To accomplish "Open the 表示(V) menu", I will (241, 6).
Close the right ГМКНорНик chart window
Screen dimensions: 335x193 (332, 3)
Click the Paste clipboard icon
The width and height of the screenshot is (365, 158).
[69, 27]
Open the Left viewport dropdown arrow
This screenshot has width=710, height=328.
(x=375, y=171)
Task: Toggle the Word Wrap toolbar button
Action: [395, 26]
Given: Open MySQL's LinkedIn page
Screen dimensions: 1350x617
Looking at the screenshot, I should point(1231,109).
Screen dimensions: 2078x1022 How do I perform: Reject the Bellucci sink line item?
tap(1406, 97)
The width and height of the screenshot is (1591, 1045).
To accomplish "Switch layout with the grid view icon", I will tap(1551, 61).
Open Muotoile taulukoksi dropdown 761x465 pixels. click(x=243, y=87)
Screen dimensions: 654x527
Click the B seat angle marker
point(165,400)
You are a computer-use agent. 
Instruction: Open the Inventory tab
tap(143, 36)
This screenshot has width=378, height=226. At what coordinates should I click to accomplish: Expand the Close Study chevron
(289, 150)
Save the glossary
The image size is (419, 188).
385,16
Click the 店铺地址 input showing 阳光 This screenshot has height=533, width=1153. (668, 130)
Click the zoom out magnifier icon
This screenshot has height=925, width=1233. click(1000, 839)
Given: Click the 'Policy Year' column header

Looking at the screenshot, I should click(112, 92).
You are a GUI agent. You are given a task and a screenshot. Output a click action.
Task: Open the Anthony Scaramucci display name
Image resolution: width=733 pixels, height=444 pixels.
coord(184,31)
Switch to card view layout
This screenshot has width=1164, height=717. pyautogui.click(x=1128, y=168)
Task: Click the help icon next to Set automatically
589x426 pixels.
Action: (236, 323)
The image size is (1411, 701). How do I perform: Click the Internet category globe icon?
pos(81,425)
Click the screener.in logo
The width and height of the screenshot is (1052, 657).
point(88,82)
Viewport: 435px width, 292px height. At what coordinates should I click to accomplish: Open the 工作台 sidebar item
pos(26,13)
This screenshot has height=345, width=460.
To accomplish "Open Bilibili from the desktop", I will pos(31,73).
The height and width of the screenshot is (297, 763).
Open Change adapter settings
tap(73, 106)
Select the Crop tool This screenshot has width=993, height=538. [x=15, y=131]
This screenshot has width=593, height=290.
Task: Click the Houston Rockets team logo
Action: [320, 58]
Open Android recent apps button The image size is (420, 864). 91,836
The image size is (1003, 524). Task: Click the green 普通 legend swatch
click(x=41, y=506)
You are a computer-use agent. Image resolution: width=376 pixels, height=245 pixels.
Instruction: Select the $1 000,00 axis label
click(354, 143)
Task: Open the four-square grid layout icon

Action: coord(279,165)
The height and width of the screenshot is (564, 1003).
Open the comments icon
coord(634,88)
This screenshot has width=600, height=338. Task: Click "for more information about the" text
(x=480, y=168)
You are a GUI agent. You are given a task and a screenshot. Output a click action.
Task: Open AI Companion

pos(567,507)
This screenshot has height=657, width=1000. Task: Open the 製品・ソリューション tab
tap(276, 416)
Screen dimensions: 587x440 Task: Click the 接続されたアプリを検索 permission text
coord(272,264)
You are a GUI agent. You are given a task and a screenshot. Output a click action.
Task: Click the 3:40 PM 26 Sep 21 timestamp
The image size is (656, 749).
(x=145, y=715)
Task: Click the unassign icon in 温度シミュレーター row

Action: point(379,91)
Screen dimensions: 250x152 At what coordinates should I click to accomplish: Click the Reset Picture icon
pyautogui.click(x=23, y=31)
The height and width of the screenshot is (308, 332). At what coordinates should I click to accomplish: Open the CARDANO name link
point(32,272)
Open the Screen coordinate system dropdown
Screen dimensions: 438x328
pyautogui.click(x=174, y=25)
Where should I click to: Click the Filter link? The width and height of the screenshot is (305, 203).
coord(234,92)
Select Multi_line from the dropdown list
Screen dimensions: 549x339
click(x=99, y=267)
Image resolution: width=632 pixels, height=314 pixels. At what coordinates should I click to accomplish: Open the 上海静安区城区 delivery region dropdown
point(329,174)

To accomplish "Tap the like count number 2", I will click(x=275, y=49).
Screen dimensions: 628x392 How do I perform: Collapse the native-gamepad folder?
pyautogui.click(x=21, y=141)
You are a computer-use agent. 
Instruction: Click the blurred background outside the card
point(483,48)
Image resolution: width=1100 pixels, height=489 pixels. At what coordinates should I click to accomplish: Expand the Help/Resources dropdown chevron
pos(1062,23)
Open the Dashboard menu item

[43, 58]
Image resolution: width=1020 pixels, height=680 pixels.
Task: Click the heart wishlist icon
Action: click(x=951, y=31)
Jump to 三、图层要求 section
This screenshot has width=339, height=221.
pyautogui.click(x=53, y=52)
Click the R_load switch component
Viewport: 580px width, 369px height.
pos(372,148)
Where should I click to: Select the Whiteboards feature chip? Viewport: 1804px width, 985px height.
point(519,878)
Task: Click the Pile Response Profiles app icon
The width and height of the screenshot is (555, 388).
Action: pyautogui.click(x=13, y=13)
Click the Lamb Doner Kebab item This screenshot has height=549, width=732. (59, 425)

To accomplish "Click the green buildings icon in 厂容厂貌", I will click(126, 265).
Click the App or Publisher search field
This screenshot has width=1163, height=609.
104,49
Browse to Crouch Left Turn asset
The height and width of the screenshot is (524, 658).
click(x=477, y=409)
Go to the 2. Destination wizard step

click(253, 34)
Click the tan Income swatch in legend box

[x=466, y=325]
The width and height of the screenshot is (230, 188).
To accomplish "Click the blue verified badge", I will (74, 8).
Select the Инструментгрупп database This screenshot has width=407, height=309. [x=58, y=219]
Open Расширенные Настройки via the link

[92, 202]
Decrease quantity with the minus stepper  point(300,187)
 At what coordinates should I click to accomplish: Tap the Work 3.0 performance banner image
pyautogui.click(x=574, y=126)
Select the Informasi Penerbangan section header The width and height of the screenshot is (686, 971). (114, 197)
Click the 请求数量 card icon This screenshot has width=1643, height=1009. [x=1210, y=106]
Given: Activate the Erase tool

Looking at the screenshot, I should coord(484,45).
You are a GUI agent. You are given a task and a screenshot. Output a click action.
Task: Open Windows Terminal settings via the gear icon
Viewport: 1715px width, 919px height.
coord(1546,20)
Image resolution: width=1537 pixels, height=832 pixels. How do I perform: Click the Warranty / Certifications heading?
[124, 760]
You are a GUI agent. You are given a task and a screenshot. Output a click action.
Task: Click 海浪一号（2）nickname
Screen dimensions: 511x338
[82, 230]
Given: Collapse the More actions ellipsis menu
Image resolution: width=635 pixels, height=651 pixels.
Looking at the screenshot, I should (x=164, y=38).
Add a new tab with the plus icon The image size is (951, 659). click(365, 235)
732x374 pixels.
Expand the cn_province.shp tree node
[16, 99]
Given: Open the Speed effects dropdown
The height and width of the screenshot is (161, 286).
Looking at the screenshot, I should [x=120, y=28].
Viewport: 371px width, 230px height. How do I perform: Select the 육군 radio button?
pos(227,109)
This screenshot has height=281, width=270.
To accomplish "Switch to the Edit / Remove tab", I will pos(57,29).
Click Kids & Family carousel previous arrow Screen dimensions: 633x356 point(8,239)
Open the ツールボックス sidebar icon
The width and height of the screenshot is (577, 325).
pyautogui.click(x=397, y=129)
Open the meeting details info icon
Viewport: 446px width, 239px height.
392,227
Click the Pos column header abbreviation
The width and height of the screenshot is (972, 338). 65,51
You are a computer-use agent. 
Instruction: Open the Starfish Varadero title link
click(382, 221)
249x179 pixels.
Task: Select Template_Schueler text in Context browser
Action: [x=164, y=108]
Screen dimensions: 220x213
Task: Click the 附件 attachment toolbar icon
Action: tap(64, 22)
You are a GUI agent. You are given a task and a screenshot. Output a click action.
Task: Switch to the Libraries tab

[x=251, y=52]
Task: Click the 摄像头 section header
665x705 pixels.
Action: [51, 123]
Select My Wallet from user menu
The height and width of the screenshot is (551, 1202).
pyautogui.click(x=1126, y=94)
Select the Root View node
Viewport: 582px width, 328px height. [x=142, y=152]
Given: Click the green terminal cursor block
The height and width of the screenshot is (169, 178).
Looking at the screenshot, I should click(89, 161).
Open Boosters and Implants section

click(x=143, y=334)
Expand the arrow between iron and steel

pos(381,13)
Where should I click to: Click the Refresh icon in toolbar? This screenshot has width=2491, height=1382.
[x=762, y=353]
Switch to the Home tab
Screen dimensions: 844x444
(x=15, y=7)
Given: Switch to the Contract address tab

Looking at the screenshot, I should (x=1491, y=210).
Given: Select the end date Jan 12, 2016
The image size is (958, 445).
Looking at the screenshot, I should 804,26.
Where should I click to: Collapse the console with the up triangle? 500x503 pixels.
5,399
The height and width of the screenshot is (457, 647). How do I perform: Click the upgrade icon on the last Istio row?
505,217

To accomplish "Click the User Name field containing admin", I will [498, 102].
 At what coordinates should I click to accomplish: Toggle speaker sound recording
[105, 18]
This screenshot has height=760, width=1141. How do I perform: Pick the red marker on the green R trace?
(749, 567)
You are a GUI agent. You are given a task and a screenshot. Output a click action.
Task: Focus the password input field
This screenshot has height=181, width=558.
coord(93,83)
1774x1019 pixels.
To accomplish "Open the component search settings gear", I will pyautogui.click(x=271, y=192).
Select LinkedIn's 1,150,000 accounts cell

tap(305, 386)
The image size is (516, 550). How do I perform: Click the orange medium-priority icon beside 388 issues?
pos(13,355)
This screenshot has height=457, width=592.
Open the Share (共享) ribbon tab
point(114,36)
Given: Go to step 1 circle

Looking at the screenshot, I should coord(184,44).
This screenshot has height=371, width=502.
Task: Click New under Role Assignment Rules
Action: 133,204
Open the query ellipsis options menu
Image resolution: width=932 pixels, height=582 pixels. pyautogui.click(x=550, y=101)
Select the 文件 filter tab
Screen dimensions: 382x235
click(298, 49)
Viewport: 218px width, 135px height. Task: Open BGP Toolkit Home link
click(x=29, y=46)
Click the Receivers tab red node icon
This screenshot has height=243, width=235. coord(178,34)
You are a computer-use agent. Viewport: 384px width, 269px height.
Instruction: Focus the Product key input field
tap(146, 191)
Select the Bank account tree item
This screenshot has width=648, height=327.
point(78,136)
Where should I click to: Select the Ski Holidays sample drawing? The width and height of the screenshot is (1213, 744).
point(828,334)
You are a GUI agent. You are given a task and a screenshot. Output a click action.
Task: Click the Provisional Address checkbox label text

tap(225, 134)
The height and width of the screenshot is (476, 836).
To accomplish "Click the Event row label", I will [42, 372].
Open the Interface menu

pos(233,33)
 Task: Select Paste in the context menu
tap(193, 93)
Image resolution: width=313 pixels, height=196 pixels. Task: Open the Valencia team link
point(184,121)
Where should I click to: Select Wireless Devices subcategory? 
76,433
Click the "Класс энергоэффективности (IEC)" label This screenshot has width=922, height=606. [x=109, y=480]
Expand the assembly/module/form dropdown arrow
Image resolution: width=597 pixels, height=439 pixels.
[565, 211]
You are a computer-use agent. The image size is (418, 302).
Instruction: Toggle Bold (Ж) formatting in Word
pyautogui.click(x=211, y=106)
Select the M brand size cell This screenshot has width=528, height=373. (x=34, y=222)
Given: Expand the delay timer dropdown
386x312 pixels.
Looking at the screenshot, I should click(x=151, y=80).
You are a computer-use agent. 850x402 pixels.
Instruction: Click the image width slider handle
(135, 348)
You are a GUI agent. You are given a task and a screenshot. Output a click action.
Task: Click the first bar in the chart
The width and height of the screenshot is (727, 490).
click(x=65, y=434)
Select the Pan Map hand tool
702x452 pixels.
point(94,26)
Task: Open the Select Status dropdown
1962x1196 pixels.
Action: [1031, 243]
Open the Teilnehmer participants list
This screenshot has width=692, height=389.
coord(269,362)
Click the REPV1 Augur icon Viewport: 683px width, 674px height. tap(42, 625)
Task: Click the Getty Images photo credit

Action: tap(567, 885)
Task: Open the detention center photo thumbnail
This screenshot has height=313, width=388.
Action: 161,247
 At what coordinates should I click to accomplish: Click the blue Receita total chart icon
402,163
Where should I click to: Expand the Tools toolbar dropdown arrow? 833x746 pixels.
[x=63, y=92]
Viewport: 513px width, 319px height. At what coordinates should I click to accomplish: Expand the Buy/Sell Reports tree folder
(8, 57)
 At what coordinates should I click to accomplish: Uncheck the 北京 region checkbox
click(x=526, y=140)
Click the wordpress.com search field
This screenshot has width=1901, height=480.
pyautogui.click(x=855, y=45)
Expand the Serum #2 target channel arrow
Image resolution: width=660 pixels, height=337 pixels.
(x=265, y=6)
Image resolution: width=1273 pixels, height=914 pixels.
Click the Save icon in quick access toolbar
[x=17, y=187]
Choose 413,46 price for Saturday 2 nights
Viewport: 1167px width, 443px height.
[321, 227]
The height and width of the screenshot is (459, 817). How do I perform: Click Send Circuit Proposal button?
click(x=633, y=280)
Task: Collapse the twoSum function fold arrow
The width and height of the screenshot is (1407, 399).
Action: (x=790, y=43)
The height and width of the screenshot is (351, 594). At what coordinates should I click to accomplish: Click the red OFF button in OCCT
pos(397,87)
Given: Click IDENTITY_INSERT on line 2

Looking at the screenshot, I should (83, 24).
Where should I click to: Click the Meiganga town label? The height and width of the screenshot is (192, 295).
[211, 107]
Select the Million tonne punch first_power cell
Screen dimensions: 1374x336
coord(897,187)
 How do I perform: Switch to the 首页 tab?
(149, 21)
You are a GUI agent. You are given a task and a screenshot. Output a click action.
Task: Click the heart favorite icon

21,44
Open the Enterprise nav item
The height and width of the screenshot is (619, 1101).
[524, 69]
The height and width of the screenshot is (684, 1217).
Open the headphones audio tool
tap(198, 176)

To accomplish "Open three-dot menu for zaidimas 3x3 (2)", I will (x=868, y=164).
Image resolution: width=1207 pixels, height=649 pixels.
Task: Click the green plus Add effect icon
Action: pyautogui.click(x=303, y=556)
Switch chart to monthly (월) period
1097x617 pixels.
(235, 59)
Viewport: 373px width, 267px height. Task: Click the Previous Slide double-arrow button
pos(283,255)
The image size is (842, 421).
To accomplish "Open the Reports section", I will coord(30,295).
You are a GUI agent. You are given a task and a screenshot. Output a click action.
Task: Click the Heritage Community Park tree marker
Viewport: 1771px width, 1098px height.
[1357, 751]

________________________

> **WHAT YOU HAVE TO DO**:
Copy out everything in the material from its first line down to the line containing "Looking at the screenshot, I should point(1231,109).", including both.

> **CORRECT RESPONSE**:
To accomplish "Open the 表示(V) menu", I will (241, 6).
Close the right ГМКНорНик chart window
Screen dimensions: 335x193 (332, 3)
Click the Paste clipboard icon
The width and height of the screenshot is (365, 158).
[69, 27]
Open the Left viewport dropdown arrow
This screenshot has width=710, height=328.
(x=375, y=171)
Task: Toggle the Word Wrap toolbar button
Action: [395, 26]
Given: Open MySQL's LinkedIn page
Screen dimensions: 1350x617
Looking at the screenshot, I should point(1231,109).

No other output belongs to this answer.